JUDGMENT 1. - The matter came up before me for consideration of early hearing application on 29.8.2007. However on that day the learned counsel for the parties sought time, with a prayer, that on the adjourned date they would argue the matter finally. Today, accordingly the matter was finally heard, though the matter comes up for consideration of application for early hearing, in view of the peculiar circumstances, viz. that the impugned order has been passed in the election petition, directing inspection of 72 votes, which were found invalid by the counting officer, and vide order dated 7.3.2006 the operation of that order had been stayed. 2. By the impugned order Annexure-10, the learned trial court, after completion of the trial of the election petition, passed the order dated 28.2.2006. The election petition was filed, seeking to challenge the election of Sarpanch of villge Kalabkalan, which was held on 31.1.2005, on the ground, that the election petitioner had secured more votes, but the returning officer, in collusion with the returned candidate, counted the votes of the election petitioner at a deflated figure, and information was not given to the election agent, as to in which bundle how many ballots had been put, and thus the votes secured by the election petitioner were shown to be less. Likewise, it was also alleged as a ground, that 72 ballots were rejected, while many of them were valid, still they were illegally rejected, and the invalid votes polled in favour of returned candidate were also included in the polled ballots of the returned candidate, and she was declared elected. It was also pleaded, that request was made for recounting, which was turned down. Various other grounds were also given. Learned trial court framed two issues, out of which relevant is issue no. 1 being, as to whether the counting of votes in the election was not held in accordance with law. Then, the learned trial court discussed the evidence led on behalf of the parties, and held that so far wrong placing of ballots in the bundles is concerned, there is no clear evidence about it, and therefore, such vague and unreliable evidence cannot be considered to hold that there was any illegality or irregularity in the placement of ballots, or in preparing bundles, and proceeded to believe the statement of N.A.W. 1 Majahir Sultan, that no such irregularity was committed.

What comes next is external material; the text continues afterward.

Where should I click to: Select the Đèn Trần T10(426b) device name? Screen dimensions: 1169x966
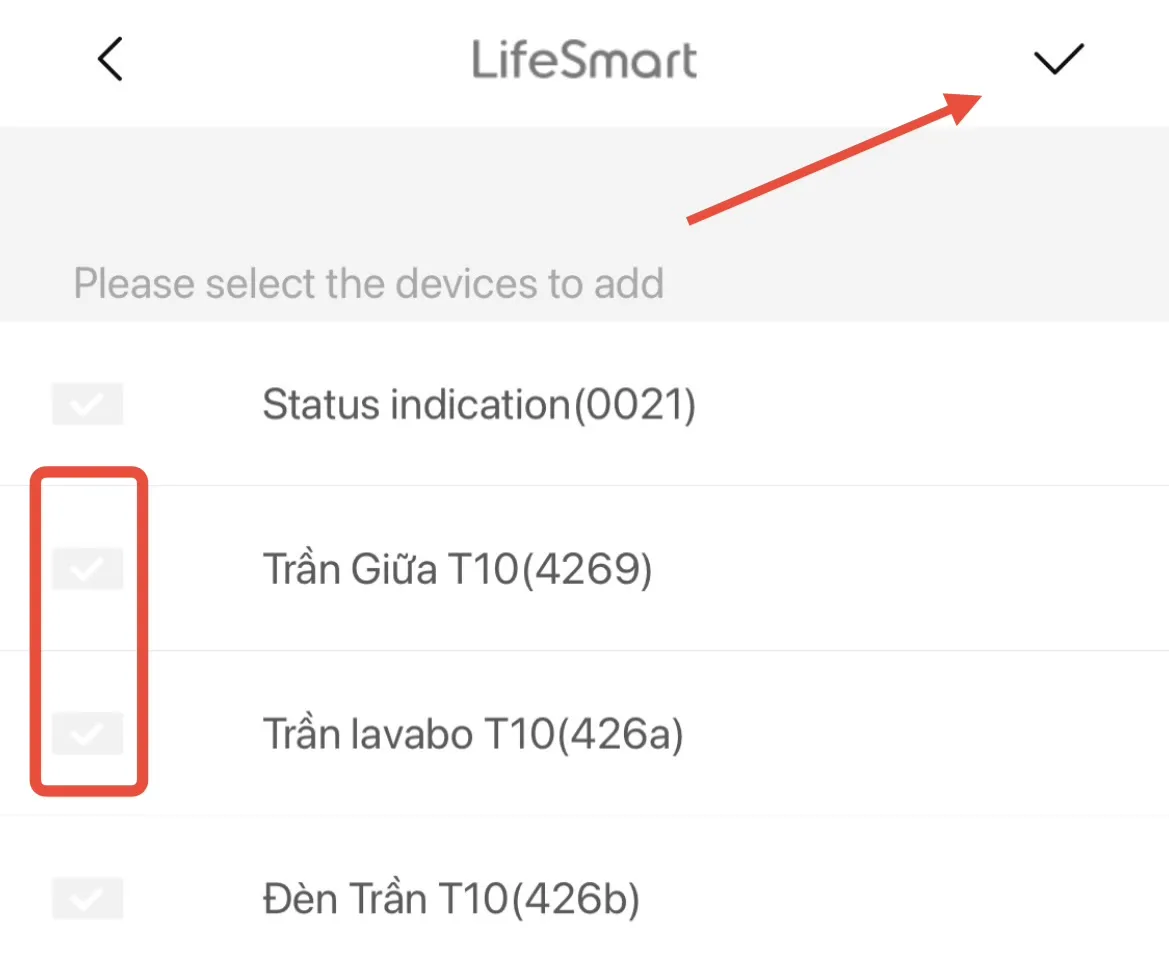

Then, the learned trial court proceeded to consider the aspect of 72 ballots, which were declared to be invalid, and held, that according to Rule 49 (5) it is the responsibility of the authority concerned to give appropriate opportunity to the candidate to inspect the ballot papers being rejected, and according to Rule 50 (3) brief reasons should be given for rejection, while N.A.W. 1 Majahir Sultan has not deposed, that he had shown invalid ballots to the candidate, but has deposed that he had told the candidate as to why each ballot is being rejected. Then, it has also been held that it has also not been deposed, that the reasons were recorded on the ballot, as to why the particular ballot is being rejected. With this it has been concluded, that the ballots were not shown to the candidate, and reasons for rejection was not mentioned on each ballot. With this the learned trial court has proceeded to observe, that it is a question of fact as to whether the reasons for rejection of ballots were given or not, or as to whether they were rightly rejected, or not, and since this cannot be decided without inspecting the 72 ballots, which have been declared invalid, and the ballots being the best evidence, it is open to the Court, to itself satisfy by looking at the ballots itself, and observed that the Court has such powers under Rule 85 and 86 of the Rules, and directed the ballots to be called for inspection of the Court only. 3. It is against this order, that the present writ petition has been filed. It is contended, that there is absolutely no evidence on record, to show either that the ballots being rejected were not shown to the concerned candidate, nor is there any evidence to show that the reasons for rejection of each ballot was not mentioned on the rejected ballot. May be that the difference of votes between the election petitioner and the returned candidate is very meagre, but then in the absence of requisite circumstance, being placed on record, and proved, such order of inspection could not be given. It was also contended, that even Rule 85 and 86 does not authorise the learned trial court to pass this type of order. 4.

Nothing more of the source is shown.